● **Exercise goal**
Restate the data below word for word, leaving nothing out.

Records from a collection:
• • •
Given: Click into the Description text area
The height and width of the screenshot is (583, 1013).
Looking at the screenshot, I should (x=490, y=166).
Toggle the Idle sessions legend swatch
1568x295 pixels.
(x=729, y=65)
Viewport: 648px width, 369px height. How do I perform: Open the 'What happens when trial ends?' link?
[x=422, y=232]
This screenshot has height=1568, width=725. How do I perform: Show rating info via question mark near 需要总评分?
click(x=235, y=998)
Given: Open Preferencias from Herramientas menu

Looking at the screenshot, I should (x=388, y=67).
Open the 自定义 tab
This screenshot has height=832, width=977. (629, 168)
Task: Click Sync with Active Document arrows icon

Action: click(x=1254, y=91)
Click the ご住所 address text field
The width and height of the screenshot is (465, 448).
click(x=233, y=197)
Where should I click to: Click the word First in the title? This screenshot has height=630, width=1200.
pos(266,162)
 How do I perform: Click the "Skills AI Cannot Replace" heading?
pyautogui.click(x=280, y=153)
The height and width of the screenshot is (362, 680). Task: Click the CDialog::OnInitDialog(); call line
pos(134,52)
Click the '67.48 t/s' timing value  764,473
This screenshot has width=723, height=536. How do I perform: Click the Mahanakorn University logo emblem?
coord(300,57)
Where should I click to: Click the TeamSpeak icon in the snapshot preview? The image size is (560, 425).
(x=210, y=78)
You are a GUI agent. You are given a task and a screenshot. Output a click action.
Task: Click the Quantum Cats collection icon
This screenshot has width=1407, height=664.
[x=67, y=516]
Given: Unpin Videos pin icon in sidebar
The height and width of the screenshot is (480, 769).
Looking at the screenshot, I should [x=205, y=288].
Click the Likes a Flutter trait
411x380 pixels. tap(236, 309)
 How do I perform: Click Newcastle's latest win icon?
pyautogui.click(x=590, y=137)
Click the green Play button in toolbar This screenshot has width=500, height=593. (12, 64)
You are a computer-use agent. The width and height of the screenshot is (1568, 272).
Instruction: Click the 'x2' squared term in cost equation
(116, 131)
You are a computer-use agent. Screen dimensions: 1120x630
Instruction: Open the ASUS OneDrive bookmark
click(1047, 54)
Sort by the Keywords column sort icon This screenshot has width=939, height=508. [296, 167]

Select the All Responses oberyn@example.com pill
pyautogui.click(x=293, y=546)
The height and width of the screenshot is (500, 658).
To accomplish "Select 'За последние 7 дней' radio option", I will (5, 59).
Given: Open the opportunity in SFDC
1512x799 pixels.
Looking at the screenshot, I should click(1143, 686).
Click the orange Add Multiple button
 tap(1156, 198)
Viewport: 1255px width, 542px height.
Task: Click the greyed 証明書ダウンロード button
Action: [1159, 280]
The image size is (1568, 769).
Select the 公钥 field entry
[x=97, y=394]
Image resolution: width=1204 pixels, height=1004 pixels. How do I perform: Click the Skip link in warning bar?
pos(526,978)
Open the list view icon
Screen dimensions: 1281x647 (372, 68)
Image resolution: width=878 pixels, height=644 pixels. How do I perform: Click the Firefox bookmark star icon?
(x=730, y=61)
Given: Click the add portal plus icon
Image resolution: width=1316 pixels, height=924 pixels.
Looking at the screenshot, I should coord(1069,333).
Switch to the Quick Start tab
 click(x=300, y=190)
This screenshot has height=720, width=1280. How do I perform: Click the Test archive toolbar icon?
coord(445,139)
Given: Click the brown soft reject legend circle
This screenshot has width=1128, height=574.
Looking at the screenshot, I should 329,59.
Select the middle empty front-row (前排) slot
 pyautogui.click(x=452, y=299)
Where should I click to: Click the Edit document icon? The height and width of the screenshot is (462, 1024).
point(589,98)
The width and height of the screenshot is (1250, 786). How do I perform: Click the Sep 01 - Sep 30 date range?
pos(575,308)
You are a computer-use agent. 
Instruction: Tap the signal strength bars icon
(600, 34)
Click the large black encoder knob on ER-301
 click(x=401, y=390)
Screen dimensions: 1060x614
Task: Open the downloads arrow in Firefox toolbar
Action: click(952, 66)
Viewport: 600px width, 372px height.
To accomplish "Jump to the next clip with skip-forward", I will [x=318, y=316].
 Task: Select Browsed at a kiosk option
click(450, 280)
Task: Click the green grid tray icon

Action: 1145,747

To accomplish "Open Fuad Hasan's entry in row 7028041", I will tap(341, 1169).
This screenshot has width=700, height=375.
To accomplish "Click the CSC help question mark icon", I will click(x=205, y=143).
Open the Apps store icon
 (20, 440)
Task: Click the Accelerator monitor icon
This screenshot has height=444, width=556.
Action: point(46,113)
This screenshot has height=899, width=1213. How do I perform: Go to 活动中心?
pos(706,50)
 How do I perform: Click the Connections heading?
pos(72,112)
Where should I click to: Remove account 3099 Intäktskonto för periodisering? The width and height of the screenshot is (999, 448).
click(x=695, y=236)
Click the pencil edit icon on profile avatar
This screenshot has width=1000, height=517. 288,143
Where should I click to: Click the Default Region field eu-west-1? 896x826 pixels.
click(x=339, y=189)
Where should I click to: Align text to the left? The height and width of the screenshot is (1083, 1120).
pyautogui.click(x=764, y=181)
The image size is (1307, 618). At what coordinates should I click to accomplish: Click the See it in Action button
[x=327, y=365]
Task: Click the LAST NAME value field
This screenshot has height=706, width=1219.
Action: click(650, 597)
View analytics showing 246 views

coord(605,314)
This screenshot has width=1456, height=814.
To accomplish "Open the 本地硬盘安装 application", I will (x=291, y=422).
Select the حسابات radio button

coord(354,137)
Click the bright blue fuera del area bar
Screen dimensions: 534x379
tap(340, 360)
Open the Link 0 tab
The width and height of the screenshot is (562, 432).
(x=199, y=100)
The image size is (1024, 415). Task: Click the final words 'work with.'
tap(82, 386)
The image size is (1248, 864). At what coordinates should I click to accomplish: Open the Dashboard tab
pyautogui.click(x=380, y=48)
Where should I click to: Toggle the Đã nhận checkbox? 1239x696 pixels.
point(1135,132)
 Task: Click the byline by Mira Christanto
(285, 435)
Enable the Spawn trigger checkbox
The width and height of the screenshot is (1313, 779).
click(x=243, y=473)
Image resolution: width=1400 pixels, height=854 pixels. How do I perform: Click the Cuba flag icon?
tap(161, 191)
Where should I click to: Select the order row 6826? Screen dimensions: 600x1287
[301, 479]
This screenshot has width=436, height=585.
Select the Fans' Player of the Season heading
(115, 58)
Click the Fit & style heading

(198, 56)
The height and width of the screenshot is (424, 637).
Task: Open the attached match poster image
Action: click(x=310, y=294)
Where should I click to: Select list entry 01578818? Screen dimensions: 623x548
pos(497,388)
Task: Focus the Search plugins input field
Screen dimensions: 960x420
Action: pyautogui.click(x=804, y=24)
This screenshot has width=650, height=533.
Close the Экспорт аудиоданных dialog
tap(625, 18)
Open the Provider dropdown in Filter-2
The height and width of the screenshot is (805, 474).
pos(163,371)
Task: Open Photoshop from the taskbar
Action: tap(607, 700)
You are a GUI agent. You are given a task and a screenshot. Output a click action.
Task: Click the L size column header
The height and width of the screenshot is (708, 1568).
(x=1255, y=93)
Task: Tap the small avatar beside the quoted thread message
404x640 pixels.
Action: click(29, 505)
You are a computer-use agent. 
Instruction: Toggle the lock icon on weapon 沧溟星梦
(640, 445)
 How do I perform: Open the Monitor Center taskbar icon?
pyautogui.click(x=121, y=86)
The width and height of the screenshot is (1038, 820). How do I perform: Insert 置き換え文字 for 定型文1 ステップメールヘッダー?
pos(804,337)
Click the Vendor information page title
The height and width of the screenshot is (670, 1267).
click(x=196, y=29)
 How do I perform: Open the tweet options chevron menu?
• • •
● **Result of this exercise**
Given: Click into the Description text area
The height and width of the screenshot is (583, 1013).
Looking at the screenshot, I should (x=490, y=166).
Toggle the Idle sessions legend swatch
1568x295 pixels.
(x=729, y=65)
Viewport: 648px width, 369px height. How do I perform: Open the 'What happens when trial ends?' link?
[x=422, y=232]
This screenshot has height=1568, width=725. How do I perform: Show rating info via question mark near 需要总评分?
click(x=235, y=998)
Given: Open Preferencias from Herramientas menu

Looking at the screenshot, I should (x=388, y=67).
Open the 自定义 tab
This screenshot has height=832, width=977. (629, 168)
Task: Click Sync with Active Document arrows icon

Action: click(x=1254, y=91)
Click the ご住所 address text field
The width and height of the screenshot is (465, 448).
click(x=233, y=197)
Where should I click to: Click the word First in the title? This screenshot has height=630, width=1200.
pos(266,162)
 How do I perform: Click the "Skills AI Cannot Replace" heading?
pyautogui.click(x=280, y=153)
The height and width of the screenshot is (362, 680). Task: Click the CDialog::OnInitDialog(); call line
pos(134,52)
Click the '67.48 t/s' timing value  764,473
This screenshot has width=723, height=536. How do I perform: Click the Mahanakorn University logo emblem?
coord(300,57)
Where should I click to: Click the TeamSpeak icon in the snapshot preview? The image size is (560, 425).
(x=210, y=78)
You are a GUI agent. You are given a task and a screenshot. Output a click action.
Task: Click the Quantum Cats collection icon
This screenshot has width=1407, height=664.
[x=67, y=516]
Given: Unpin Videos pin icon in sidebar
The height and width of the screenshot is (480, 769).
Looking at the screenshot, I should [x=205, y=288].
Click the Likes a Flutter trait
411x380 pixels. tap(236, 309)
 How do I perform: Click Newcastle's latest win icon?
pyautogui.click(x=590, y=137)
Click the green Play button in toolbar This screenshot has width=500, height=593. (12, 64)
You are a computer-use agent. The width and height of the screenshot is (1568, 272).
Instruction: Click the 'x2' squared term in cost equation
(116, 131)
You are a computer-use agent. Screen dimensions: 1120x630
Instruction: Open the ASUS OneDrive bookmark
click(1047, 54)
Sort by the Keywords column sort icon This screenshot has width=939, height=508. [296, 167]

Select the All Responses oberyn@example.com pill
pyautogui.click(x=293, y=546)
The height and width of the screenshot is (500, 658).
To accomplish "Select 'За последние 7 дней' radio option", I will (5, 59).
Given: Open the opportunity in SFDC
1512x799 pixels.
Looking at the screenshot, I should click(1143, 686).
Click the orange Add Multiple button
 tap(1156, 198)
Viewport: 1255px width, 542px height.
Task: Click the greyed 証明書ダウンロード button
Action: [1159, 280]
The image size is (1568, 769).
Select the 公钥 field entry
[x=97, y=394]
Image resolution: width=1204 pixels, height=1004 pixels. How do I perform: Click the Skip link in warning bar?
pos(526,978)
Open the list view icon
Screen dimensions: 1281x647 (372, 68)
Image resolution: width=878 pixels, height=644 pixels. How do I perform: Click the Firefox bookmark star icon?
(x=730, y=61)
Given: Click the add portal plus icon
Image resolution: width=1316 pixels, height=924 pixels.
Looking at the screenshot, I should coord(1069,333).
Switch to the Quick Start tab
 click(x=300, y=190)
This screenshot has height=720, width=1280. How do I perform: Click the Test archive toolbar icon?
coord(445,139)
Given: Click the brown soft reject legend circle
This screenshot has width=1128, height=574.
Looking at the screenshot, I should 329,59.
Select the middle empty front-row (前排) slot
 pyautogui.click(x=452, y=299)
Where should I click to: Click the Edit document icon? The height and width of the screenshot is (462, 1024).
point(589,98)
The width and height of the screenshot is (1250, 786). How do I perform: Click the Sep 01 - Sep 30 date range?
pos(575,308)
You are a computer-use agent. 
Instruction: Tap the signal strength bars icon
(600, 34)
Click the large black encoder knob on ER-301
 click(x=401, y=390)
Screen dimensions: 1060x614
Task: Open the downloads arrow in Firefox toolbar
Action: click(952, 66)
Viewport: 600px width, 372px height.
To accomplish "Jump to the next clip with skip-forward", I will [x=318, y=316].
 Task: Select Browsed at a kiosk option
click(450, 280)
Task: Click the green grid tray icon

Action: 1145,747

To accomplish "Open Fuad Hasan's entry in row 7028041", I will tap(341, 1169).
This screenshot has width=700, height=375.
To accomplish "Click the CSC help question mark icon", I will click(x=205, y=143).
Open the Apps store icon
 (20, 440)
Task: Click the Accelerator monitor icon
This screenshot has height=444, width=556.
Action: point(46,113)
This screenshot has height=899, width=1213. How do I perform: Go to 活动中心?
pos(706,50)
 How do I perform: Click the Connections heading?
pos(72,112)
Where should I click to: Remove account 3099 Intäktskonto för periodisering? The width and height of the screenshot is (999, 448).
click(x=695, y=236)
Click the pencil edit icon on profile avatar
This screenshot has width=1000, height=517. 288,143
Where should I click to: Click the Default Region field eu-west-1? 896x826 pixels.
click(x=339, y=189)
Where should I click to: Align text to the left? The height and width of the screenshot is (1083, 1120).
pyautogui.click(x=764, y=181)
The image size is (1307, 618). At what coordinates should I click to accomplish: Click the See it in Action button
[x=327, y=365]
Task: Click the LAST NAME value field
This screenshot has height=706, width=1219.
Action: click(650, 597)
View analytics showing 246 views

coord(605,314)
This screenshot has width=1456, height=814.
To accomplish "Open the 本地硬盘安装 application", I will (x=291, y=422).
Select the حسابات radio button

coord(354,137)
Click the bright blue fuera del area bar
Screen dimensions: 534x379
tap(340, 360)
Open the Link 0 tab
The width and height of the screenshot is (562, 432).
(x=199, y=100)
The image size is (1024, 415). Task: Click the final words 'work with.'
tap(82, 386)
The image size is (1248, 864). At what coordinates should I click to accomplish: Open the Dashboard tab
pyautogui.click(x=380, y=48)
Where should I click to: Toggle the Đã nhận checkbox? 1239x696 pixels.
point(1135,132)
 Task: Click the byline by Mira Christanto
(285, 435)
Enable the Spawn trigger checkbox
The width and height of the screenshot is (1313, 779).
click(x=243, y=473)
Image resolution: width=1400 pixels, height=854 pixels. How do I perform: Click the Cuba flag icon?
tap(161, 191)
Where should I click to: Select the order row 6826? Screen dimensions: 600x1287
[301, 479]
This screenshot has width=436, height=585.
Select the Fans' Player of the Season heading
(115, 58)
Click the Fit & style heading

(198, 56)
The height and width of the screenshot is (424, 637).
Task: Open the attached match poster image
Action: click(x=310, y=294)
Where should I click to: Select list entry 01578818? Screen dimensions: 623x548
pos(497,388)
Task: Focus the Search plugins input field
Screen dimensions: 960x420
Action: pyautogui.click(x=804, y=24)
This screenshot has width=650, height=533.
Close the Экспорт аудиоданных dialog
tap(625, 18)
Open the Provider dropdown in Filter-2
The height and width of the screenshot is (805, 474).
pos(163,371)
Task: Open Photoshop from the taskbar
Action: tap(607, 700)
You are a GUI agent. You are given a task and a screenshot. Output a click action.
Task: Click the L size column header
The height and width of the screenshot is (708, 1568).
(x=1255, y=93)
Task: Tap the small avatar beside the quoted thread message
404x640 pixels.
Action: click(29, 505)
You are a computer-use agent. 
Instruction: Toggle the lock icon on weapon 沧溟星梦
(640, 445)
 How do I perform: Open the Monitor Center taskbar icon?
pyautogui.click(x=121, y=86)
The width and height of the screenshot is (1038, 820). How do I perform: Insert 置き換え文字 for 定型文1 ステップメールヘッダー?
pos(804,337)
Click the Vendor information page title
The height and width of the screenshot is (670, 1267).
click(x=196, y=29)
 How do I perform: Open the tweet options chevron menu?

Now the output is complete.